• _Task item_: After finding the line that contains "This screenshot has width=868, height=432." in the material below, print that line and all subsequent lines exactly, up to and including the last.

• _Extracted material_:
——————————

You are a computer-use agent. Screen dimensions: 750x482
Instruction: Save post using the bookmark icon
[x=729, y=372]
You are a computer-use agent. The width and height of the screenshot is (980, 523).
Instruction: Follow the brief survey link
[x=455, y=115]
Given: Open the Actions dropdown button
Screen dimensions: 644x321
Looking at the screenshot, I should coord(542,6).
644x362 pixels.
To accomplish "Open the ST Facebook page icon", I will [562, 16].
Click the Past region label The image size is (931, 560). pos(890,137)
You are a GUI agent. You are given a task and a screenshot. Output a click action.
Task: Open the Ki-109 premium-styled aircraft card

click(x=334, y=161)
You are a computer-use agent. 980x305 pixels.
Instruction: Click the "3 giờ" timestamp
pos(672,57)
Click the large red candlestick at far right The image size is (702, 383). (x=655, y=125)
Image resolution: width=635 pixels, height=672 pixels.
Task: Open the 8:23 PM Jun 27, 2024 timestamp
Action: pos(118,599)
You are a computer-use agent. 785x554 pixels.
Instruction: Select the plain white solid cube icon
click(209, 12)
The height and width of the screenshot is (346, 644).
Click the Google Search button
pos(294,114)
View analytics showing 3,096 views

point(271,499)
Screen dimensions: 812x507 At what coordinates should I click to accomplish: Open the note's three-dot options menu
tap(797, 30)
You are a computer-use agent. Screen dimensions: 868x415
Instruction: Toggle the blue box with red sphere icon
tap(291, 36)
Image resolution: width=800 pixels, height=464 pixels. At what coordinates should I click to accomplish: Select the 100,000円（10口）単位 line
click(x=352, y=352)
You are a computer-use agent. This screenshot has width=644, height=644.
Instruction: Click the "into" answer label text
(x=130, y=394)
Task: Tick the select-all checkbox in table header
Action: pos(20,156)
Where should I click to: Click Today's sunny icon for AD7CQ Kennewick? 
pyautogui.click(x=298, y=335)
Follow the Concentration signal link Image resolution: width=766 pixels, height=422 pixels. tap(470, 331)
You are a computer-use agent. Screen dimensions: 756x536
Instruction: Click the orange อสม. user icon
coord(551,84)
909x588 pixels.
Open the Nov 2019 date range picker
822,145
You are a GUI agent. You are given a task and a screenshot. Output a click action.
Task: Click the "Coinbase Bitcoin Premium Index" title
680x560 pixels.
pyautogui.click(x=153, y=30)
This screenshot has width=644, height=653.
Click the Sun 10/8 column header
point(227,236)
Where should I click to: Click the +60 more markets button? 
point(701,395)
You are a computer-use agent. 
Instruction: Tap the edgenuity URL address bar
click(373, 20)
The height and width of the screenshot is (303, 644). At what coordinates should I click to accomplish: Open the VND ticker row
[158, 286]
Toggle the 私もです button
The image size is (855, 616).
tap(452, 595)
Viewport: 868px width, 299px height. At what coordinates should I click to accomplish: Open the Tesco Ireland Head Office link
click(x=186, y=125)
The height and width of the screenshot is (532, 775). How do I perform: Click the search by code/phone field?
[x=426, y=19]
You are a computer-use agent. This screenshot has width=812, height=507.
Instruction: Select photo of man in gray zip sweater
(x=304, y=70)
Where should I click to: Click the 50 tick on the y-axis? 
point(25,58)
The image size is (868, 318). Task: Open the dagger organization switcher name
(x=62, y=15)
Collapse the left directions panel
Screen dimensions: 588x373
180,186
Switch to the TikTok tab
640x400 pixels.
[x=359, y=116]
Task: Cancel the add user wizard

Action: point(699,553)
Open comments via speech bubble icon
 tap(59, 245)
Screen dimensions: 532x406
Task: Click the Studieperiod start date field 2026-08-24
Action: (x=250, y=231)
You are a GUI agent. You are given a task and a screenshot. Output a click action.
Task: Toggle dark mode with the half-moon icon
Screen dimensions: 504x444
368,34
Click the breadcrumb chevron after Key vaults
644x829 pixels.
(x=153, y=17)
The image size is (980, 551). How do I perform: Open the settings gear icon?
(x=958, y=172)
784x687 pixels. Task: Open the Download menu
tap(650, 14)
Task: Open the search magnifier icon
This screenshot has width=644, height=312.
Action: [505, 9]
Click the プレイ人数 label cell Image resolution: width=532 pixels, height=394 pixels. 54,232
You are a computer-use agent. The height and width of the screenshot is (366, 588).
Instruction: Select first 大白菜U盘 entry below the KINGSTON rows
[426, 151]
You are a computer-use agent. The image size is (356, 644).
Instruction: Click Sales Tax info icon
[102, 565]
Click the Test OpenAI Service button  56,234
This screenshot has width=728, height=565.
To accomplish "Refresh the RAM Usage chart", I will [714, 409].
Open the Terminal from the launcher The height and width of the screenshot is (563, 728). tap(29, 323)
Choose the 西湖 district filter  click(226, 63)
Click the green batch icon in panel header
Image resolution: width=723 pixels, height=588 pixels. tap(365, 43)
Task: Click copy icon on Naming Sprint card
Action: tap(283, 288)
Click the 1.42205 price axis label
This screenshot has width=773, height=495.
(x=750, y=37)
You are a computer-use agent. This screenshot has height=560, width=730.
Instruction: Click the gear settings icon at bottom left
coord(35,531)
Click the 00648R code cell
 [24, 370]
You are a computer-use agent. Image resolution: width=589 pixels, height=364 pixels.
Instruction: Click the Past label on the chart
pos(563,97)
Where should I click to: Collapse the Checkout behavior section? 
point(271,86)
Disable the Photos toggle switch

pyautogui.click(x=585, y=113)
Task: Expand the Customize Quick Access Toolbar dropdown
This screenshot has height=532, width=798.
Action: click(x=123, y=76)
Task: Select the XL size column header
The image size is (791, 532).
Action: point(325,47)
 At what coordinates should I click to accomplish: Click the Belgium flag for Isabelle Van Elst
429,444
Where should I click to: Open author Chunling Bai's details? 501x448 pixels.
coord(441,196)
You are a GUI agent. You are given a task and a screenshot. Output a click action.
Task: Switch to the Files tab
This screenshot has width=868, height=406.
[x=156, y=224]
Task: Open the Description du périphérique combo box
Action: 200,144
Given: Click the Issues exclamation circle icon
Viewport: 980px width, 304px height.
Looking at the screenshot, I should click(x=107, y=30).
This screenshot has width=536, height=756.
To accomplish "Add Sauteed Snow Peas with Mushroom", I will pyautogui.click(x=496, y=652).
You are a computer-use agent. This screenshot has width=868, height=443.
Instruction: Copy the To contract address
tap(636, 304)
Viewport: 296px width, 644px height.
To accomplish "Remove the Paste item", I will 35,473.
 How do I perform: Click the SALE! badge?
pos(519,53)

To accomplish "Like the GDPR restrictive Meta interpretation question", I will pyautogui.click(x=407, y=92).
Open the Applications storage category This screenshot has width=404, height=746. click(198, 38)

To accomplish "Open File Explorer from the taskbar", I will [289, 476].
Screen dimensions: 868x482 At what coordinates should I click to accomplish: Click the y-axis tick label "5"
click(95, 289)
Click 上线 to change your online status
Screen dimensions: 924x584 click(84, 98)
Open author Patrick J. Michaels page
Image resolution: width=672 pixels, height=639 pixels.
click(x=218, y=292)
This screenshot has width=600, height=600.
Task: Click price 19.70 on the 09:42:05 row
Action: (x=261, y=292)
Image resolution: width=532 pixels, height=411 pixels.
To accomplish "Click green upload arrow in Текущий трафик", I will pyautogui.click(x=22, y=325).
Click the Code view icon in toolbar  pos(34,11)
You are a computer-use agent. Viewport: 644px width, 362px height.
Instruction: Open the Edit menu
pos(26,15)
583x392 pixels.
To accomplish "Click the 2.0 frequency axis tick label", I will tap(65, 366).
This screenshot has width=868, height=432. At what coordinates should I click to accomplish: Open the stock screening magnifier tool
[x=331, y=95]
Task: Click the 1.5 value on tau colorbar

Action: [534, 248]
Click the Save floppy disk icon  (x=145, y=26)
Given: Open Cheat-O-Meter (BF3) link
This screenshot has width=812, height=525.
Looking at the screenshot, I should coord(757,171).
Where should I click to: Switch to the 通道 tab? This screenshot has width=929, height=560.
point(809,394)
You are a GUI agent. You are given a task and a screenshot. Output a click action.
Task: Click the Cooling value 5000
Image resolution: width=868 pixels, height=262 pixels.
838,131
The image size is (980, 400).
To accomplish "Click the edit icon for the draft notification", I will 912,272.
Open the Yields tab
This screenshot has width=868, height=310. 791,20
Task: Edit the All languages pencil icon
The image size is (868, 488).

——————————

• _Written solution_:
This screenshot has width=868, height=432. At what coordinates should I click to accomplish: Open the stock screening magnifier tool
[x=331, y=95]
Task: Click the 1.5 value on tau colorbar

Action: [534, 248]
Click the Save floppy disk icon  (x=145, y=26)
Given: Open Cheat-O-Meter (BF3) link
This screenshot has width=812, height=525.
Looking at the screenshot, I should coord(757,171).
Where should I click to: Switch to the 通道 tab? This screenshot has width=929, height=560.
point(809,394)
You are a GUI agent. You are given a task and a screenshot. Output a click action.
Task: Click the Cooling value 5000
Image resolution: width=868 pixels, height=262 pixels.
838,131
The image size is (980, 400).
To accomplish "Click the edit icon for the draft notification", I will 912,272.
Open the Yields tab
This screenshot has width=868, height=310. 791,20
Task: Edit the All languages pencil icon
The image size is (868, 488).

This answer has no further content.